### INSTRUCTIONS FOR THE TASK
Retype each record exactly.

Source records:

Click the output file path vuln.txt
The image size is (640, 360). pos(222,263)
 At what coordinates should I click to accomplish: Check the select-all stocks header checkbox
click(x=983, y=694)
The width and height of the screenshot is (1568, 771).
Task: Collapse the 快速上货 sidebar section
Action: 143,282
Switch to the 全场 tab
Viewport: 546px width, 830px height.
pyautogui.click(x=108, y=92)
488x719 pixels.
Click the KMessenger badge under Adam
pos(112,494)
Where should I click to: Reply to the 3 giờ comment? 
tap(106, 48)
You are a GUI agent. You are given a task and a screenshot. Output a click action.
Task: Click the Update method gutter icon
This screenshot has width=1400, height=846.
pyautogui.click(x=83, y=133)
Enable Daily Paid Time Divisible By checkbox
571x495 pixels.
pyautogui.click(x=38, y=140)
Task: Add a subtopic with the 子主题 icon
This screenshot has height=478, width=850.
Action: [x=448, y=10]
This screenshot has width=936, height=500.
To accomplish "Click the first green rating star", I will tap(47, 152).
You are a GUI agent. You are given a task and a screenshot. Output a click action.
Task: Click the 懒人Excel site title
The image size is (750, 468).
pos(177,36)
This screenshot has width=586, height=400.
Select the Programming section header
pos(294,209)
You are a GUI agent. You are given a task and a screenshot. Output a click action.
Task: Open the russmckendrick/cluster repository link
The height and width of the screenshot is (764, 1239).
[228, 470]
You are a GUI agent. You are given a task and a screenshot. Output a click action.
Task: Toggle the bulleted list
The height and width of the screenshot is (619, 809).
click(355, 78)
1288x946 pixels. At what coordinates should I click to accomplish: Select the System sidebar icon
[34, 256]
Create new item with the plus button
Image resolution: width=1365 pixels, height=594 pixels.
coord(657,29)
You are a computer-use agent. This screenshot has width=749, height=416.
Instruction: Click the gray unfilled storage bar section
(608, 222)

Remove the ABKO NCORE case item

### SOLUTION TO THIS PROBLEM
Click the output file path vuln.txt
The image size is (640, 360). pos(222,263)
 At what coordinates should I click to accomplish: Check the select-all stocks header checkbox
click(x=983, y=694)
The width and height of the screenshot is (1568, 771).
Task: Collapse the 快速上货 sidebar section
Action: 143,282
Switch to the 全场 tab
Viewport: 546px width, 830px height.
pyautogui.click(x=108, y=92)
488x719 pixels.
Click the KMessenger badge under Adam
pos(112,494)
Where should I click to: Reply to the 3 giờ comment? 
tap(106, 48)
You are a GUI agent. You are given a task and a screenshot. Output a click action.
Task: Click the Update method gutter icon
This screenshot has width=1400, height=846.
pyautogui.click(x=83, y=133)
Enable Daily Paid Time Divisible By checkbox
571x495 pixels.
pyautogui.click(x=38, y=140)
Task: Add a subtopic with the 子主题 icon
This screenshot has height=478, width=850.
Action: [x=448, y=10]
This screenshot has width=936, height=500.
To accomplish "Click the first green rating star", I will tap(47, 152).
You are a GUI agent. You are given a task and a screenshot. Output a click action.
Task: Click the 懒人Excel site title
The image size is (750, 468).
pos(177,36)
This screenshot has width=586, height=400.
Select the Programming section header
pos(294,209)
You are a GUI agent. You are given a task and a screenshot. Output a click action.
Task: Open the russmckendrick/cluster repository link
The height and width of the screenshot is (764, 1239).
[228, 470]
You are a GUI agent. You are given a task and a screenshot. Output a click action.
Task: Toggle the bulleted list
The height and width of the screenshot is (619, 809).
click(355, 78)
1288x946 pixels. At what coordinates should I click to accomplish: Select the System sidebar icon
[34, 256]
Create new item with the plus button
Image resolution: width=1365 pixels, height=594 pixels.
coord(657,29)
You are a computer-use agent. This screenshot has width=749, height=416.
Instruction: Click the gray unfilled storage bar section
(608, 222)

Remove the ABKO NCORE case item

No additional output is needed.